Given passage START

He was not only an eminent liturgist, but also (having been brought up a Protestant) a genuine ecumenist.
Looking at the ridiculous LA 'liturgies' reminds us that that even bishops and cardinals feel themselves powerless to counter certain inbuilt habits, although were they to do so they would have the full backing of Rome. However, creativity on this scale can be seen as a 'one-off' event, not normally replicated in parishes.
Fr Z tells us that 'not liking the music' is insufficient reason for missing Mass. This was always the case, although some of the more pop-inspired performances would try the patience of any musical person, especially one versed in the musical-liturgical tradition of the Roman Rite. I have sometimes had to grit my teeth during 'Here I am Lord' and suchlike ditties, but have persevered with the rest of the Mass. Fortunately I rarely have to do so.
Most liturgical abuse is low-level but persistent and cumulative. There comes a time when the performance is sufficiently anti-liturgical to make one's withdrawal imperative. Discerning people know when this bar has been reached and act accordingly.
If the manner in which the Mass is celebrated is an occasion of sin and anger, I would say that an individual has a right to make a decision of conscience about this, even if the Mass is basically valid. Or, and better yet, that one suffer through it as Jesus did on Calvary, by the way and allow that suffering to be transformative by God's grace.
If there is no other Mass that is soberly celebrated and by the books, then I think it would be heroic to attend a Mass like in southern California as a personal penance but also as a penance for those fabricating this sort of thing.

Given passage END
Information START

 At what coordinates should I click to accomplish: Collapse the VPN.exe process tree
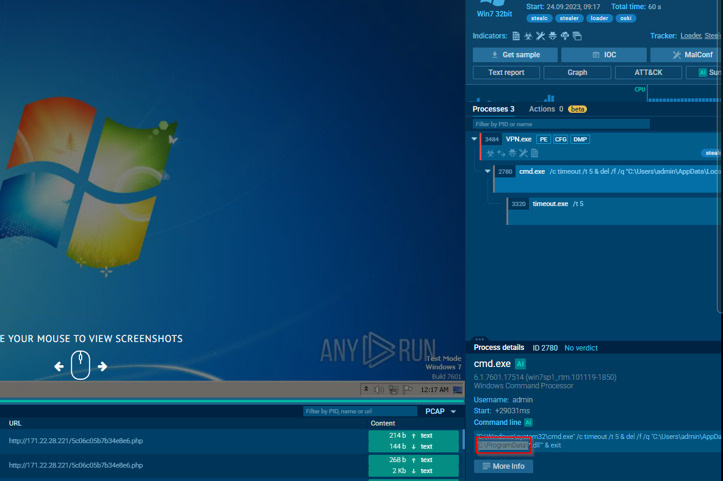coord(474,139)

Information END
Information START

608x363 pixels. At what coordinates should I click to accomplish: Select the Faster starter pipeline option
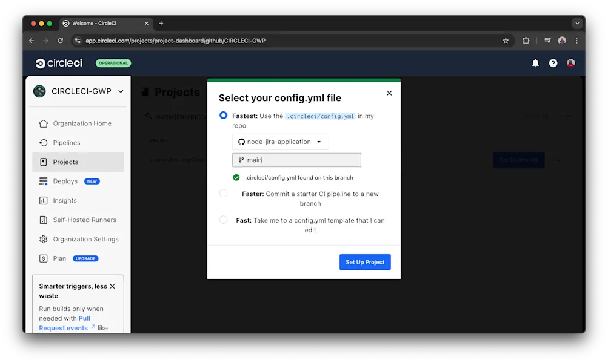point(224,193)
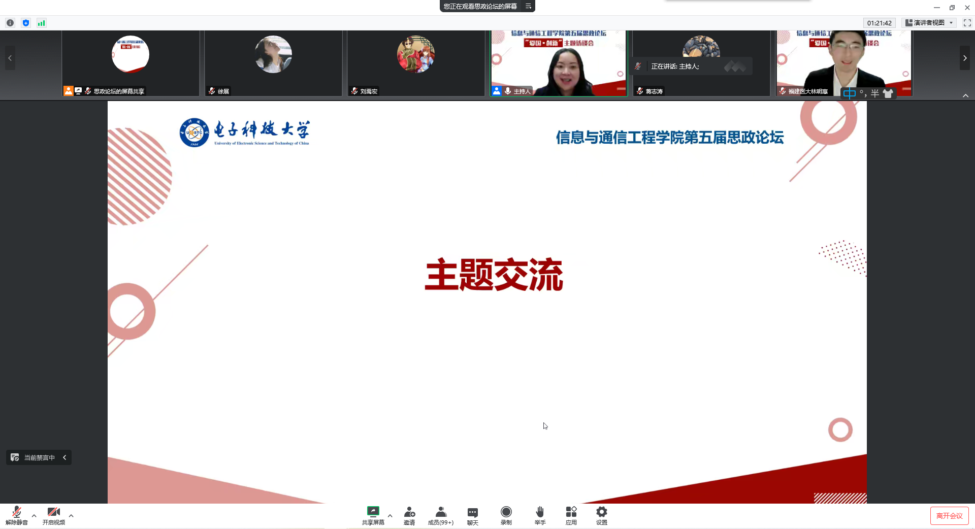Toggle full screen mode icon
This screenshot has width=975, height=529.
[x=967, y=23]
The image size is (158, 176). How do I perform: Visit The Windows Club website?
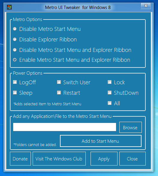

Information END

(Work order): Return everything from "Most liturgical abuse" down to "and act accordingly." in the passage on liturgy and attending Mass, copied word for word. The records have no connection to the passage on liturgy and attending Mass.

(Answer box):
Most liturgical abuse is low-level but persistent and cumulative. There comes a time when the performance is sufficiently anti-liturgical to make one's withdrawal imperative. Discerning people know when this bar has been reached and act accordingly.